If you do wish to invest, you could do worse than follow the example of John Maynard Keynes, who advocated taking an interest in the companies and investing in those that would not just be profitable, but productive to the real economy too. That human touch, together with algorithms like those we’ve begun to develop here, can make for investments that are both profitable and ethical.

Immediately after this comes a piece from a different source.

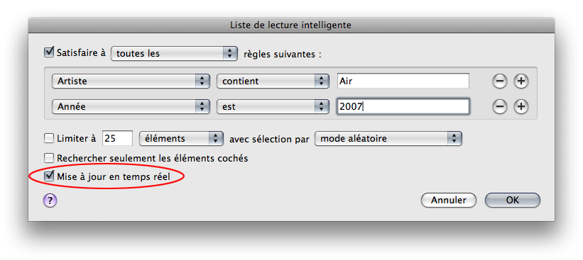Open the mode aléatoire selection dropdown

There’s plenty of scope for extending these basic algorithms. You can use the algorithms here as a starting point and improve on them. Or, if writing raw code isn’t your thing, you can get GNU Octave from your distro’s repositories and with its TSA time series toolbox you can do some serious statistical analysis. You can use the venerable Gnuplot, as a graphing engine for GNU Octave. If you’d like to try something a little bit different, you could try using the FANN library – Fast Artificial Neural Networks – which has bindings for many programming languages. With it you can get your computer to learn to predict time series, but be careful – you really don’t want to be both out-thought and out-earned by a machine, do you?
How our portfolio evolved
The graphs are stacked, which means that the top of each column is the total number of shares held, with the height of the colour rectangles showing the proportion of each share held. For example, from 2007 to 2013, no shares were bought or sold and the number of shares remained constant at just below 70,000. Most of those shares were in ITV.L, with some in BP.L and TSCO.L.
Of more relevance to most people will be the amount of money that our shares are worth. The value of shares held takes on a spiky appearance, reflecting the volatility of share prices. The amount of cash money held is shown too, though it is almost always small in proportion to the total value of shares held.